#### RECORDS
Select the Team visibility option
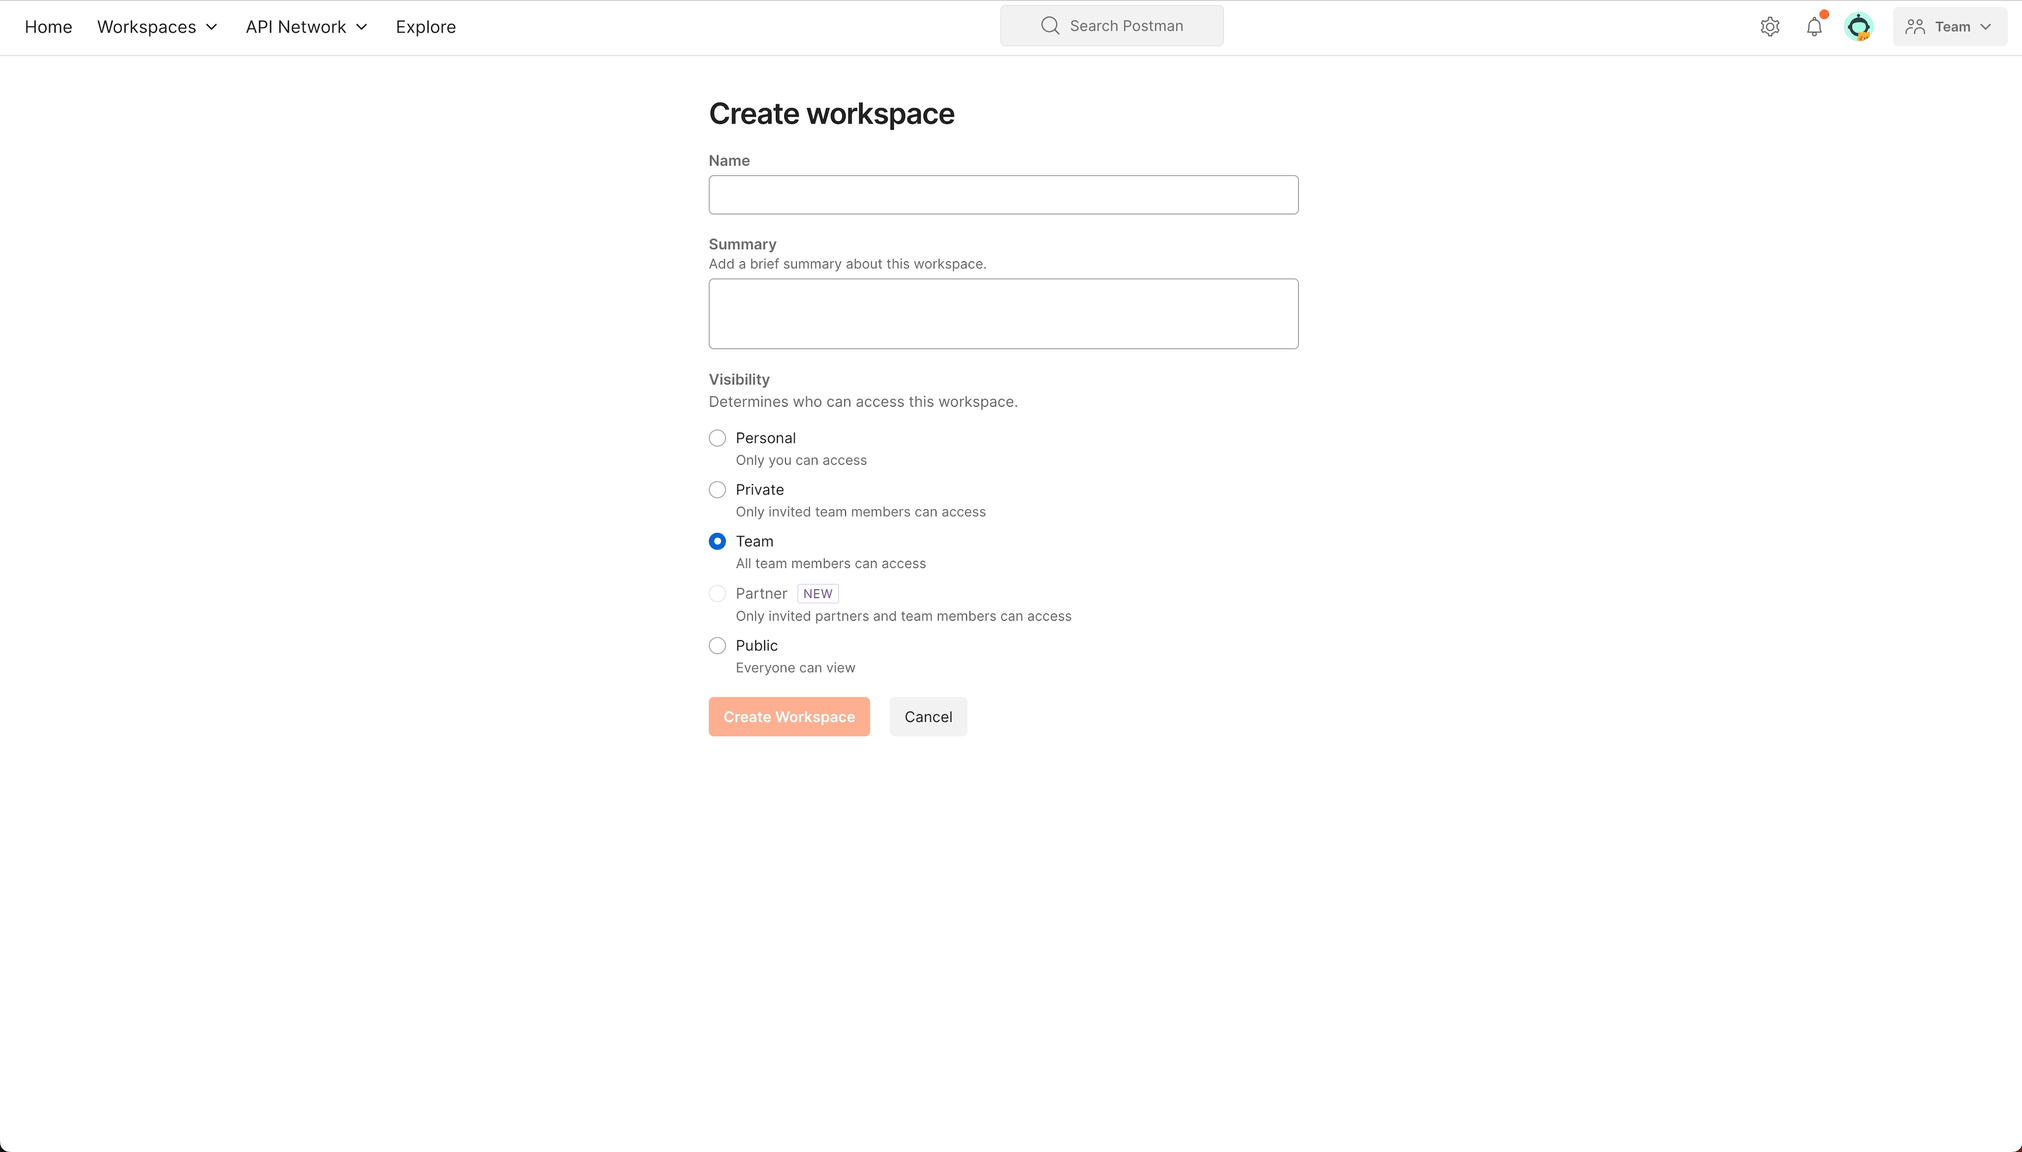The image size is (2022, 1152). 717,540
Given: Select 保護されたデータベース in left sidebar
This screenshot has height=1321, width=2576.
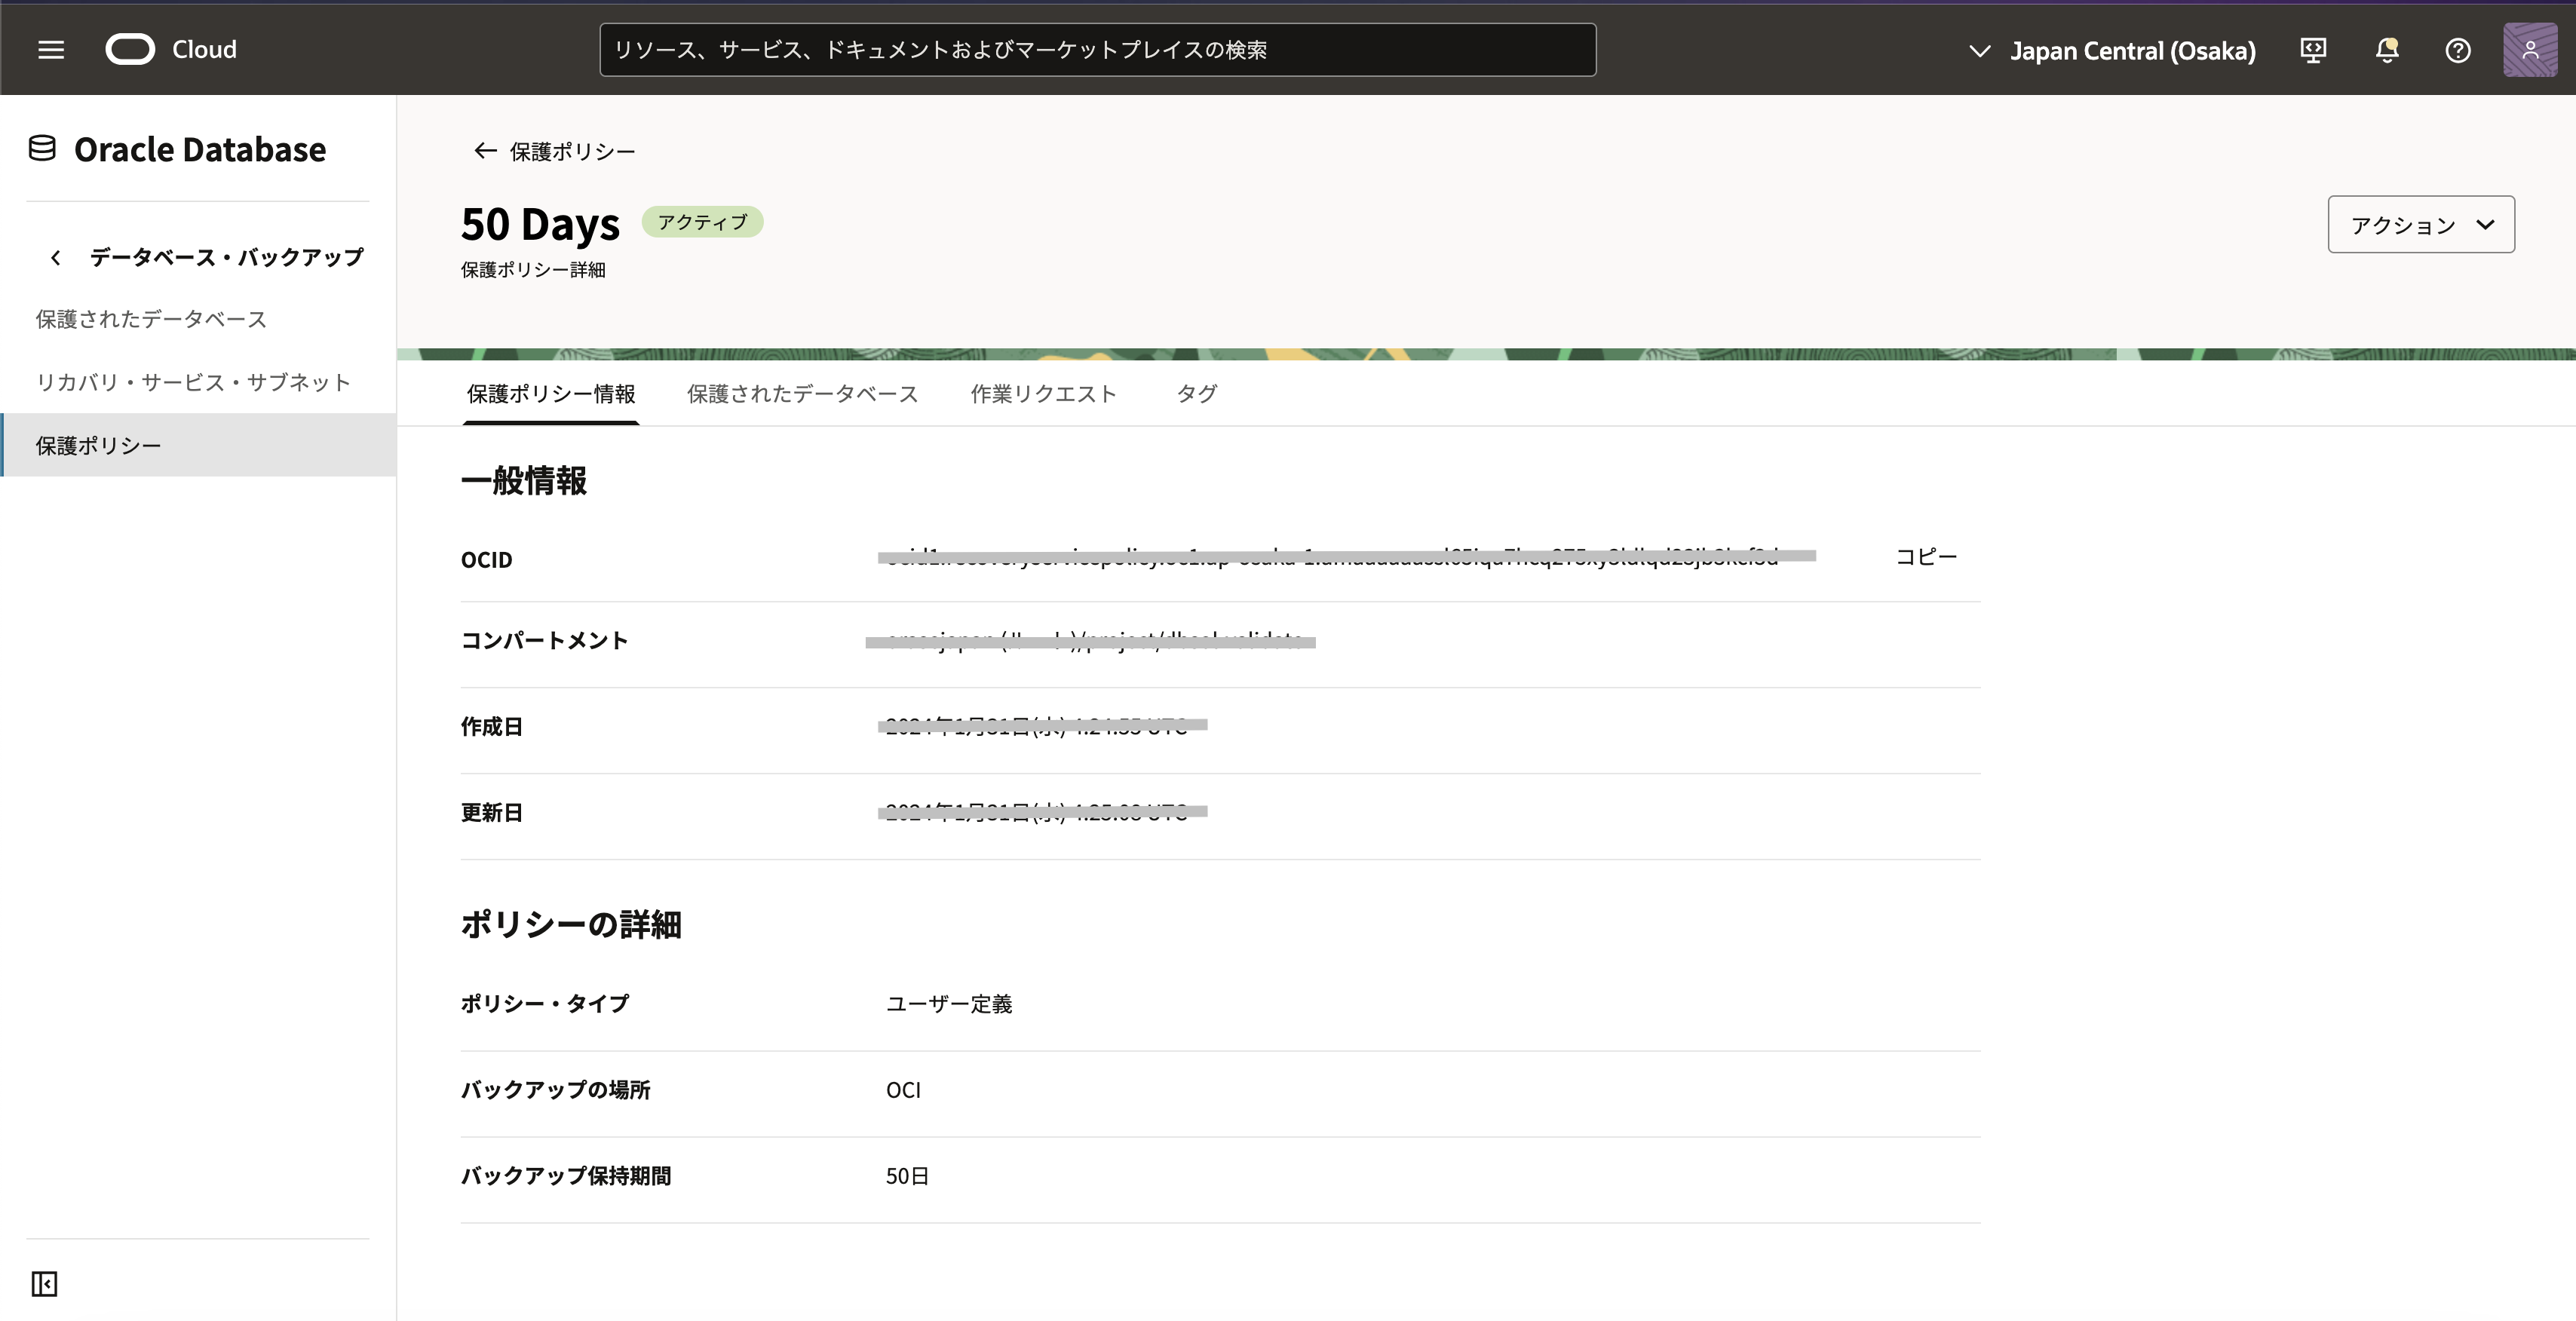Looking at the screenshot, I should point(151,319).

#### WHAT IS EXPECTED
The listing should be transcribed exactly. No picture is to appear in the transcription.

#### ANSWER TO THE PROBLEM
Select the Team visibility option
The image size is (2022, 1152). 717,540
Given: Select 保護されたデータベース in left sidebar
This screenshot has height=1321, width=2576.
Looking at the screenshot, I should point(151,319).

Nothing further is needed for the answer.